“O salty sea, how much of your salt are tears of Portugal”. Este lamento ha quedado escrito bajo un busto de Fernando Pessoa que adorna el jardín del que fue su instituto de los años de Durban, la capital surafricana de Natal. Un homenaje melancólico al más melancólico de los poetas, que permanece imperturbable con el paso del tiempo. Lo escribió él en su segundo idioma. De vez en cuando, algún turista leído escribe alguna cosa en un trozo de papel y lo esconde entre las ranuras del monumento, como mensaje en una botella, para que lo encuentre un alma gemela o quizás para unirse al admirado escritor por siempre jamás.
Hace años, cuando lo visité, me pareció Durban un tropo melancólico, un no lugar en el que apenas podía imaginar vagando a un adolescente de la personalidad –de las personalidades- del poeta portugués.
En 1984, Angel Crespo publicaba una edición cuidada y bella de El libro del desasosiego, de Fernando Pessoa, inédito hasta dos años antes, 1982. El poeta y traductor español, llevaba mucho tiempo traduciendo poesía del portugués y ordenando los papeles del esquivo autor de los heterónimos. Para muchos de los que lo leímos entonces, el libro se convirtió en libro de cabecera literal: no había forma de desbancarlo de la mesa de noche.
En el mismo baúl donde reposan las hojas sueltas escritas por Pessoa, el baúl en el que enredó Crespo para poner en orden las páginas del libro, anduvo también otro lusista, el norteamericano Richard Zenith, que encontró cinco textos nuevos que le parecían encajar bien en el Libro, así que los añadió. Eso pasó hace seis años. A España llega ahora, en traducción de otro lusista reconocido, Perfecto E. Cuadrado. Daba la noticia El País y eso debió de alegrar a los pessoanos del mundo hispano.

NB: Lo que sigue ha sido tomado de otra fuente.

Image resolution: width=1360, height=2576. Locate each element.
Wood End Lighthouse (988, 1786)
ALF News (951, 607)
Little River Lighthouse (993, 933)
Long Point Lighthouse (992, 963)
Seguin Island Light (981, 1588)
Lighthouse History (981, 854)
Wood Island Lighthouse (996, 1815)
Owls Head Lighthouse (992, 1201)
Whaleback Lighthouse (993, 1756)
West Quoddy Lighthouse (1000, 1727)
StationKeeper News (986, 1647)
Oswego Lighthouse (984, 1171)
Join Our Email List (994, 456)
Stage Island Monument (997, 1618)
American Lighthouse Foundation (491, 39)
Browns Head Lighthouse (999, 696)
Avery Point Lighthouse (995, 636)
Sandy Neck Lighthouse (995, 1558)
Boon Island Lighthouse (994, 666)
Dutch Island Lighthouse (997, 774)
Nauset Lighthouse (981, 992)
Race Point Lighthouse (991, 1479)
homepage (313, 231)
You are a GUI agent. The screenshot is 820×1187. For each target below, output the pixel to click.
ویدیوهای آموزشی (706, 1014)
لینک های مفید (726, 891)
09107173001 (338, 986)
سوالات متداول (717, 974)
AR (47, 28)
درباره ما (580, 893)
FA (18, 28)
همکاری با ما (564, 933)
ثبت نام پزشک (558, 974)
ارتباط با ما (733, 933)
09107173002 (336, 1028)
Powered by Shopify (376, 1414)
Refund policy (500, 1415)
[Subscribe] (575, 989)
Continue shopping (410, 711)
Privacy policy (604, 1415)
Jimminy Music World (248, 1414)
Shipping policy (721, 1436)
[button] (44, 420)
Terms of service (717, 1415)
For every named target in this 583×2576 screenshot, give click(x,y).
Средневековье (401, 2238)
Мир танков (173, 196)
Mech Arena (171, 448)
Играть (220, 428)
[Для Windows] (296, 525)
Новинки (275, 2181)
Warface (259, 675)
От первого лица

Esperar más de seis años para traducir esos cinco textos al español sugiere que quizás Pessoa haya quedado algo polvoriento, a pesar del furor que causó en su día ese libro en nuestro país. Nada más lejos su escritura durmiente y ensimismada de las sonadas campañas con que bombardean las editoriales para “hacer dinero” de los libros.
Desasosiego es el concepto que retrata a Fernando Pessoa y su libro, que él no dejó escrito como tal sino que se lo hicieron una vez muerto, es el libro de cabecera de los insatisfechos, como él, que, lejos de encontrar la paz en la alegría por las cosas logradas, buscan incansablemente la posición divina con la aspiración ilusoria de instalarse en ella.
Pero es también un consuelo para derrotados: alguien a quien ahora se ensalza lo pasó mal, se sintió solo, incomprendido. Una imagina un café, quizás el de la plaza de la Marina lisboeta, al que fueran llegando otras almas afines para entablar una conversación que les proporcione calor, alimento para el espíritu.
Es el gesto de abrir el libro y hundir en él la mirada, dejar que las frases, las ideas contenidas rodeen el cuerpo de quien lo lee y lo saquen por unos minutos, horas a lo mejor, de la prosa diaria, tan vulgar, tan desasosegante.
Pessoa está muerto y esa impresión se agranda al contemplar el busto del instituto de Durban. Muerto como los retratados de una fotografía que, aunque en la flor de la vida, por la fecha en que fue tomada, se saben desaparecidos hace mucho tiempo. Muertos y olvidados, tal como lo cuenta Joyce en el último relato de Dublineses. Déjenme que les copie la traducción del soliloquio de Gabriel, el protagonista:
"Sí, los diarios estaban en lo cierto: nevaba en toda Irlanda. Caía nieve en cada zona de la oscura planicie central y en las colinas calvas, caía suave sobre el mégano de Allen y, más al oeste, suave caía sobre las sombrías, sediciosas aguas de Shannon. Caía, así, en todo el desolado cementerio de la loma donde yacía Michael Furey, muerto. Reposaba, espesa, al azar, sobre una cruz corva y sobre una losa, sobre las lanzas de la cancela y sobre las espinas yermas. Su alma caía lenta en la duermevela al oír caer la nieve leve sobre el universo y caer leve la nieve, como el descenso de su último ocaso, sobre todos los vivos y sobre los muertos".
Muerto Pessoa, sí, excepto para quien por unos minutos, unas horas o un instante se pare a pensar en él; a leer lo que escribió. Esa es la fuerza de la gran literatura. Esos, sus poderes.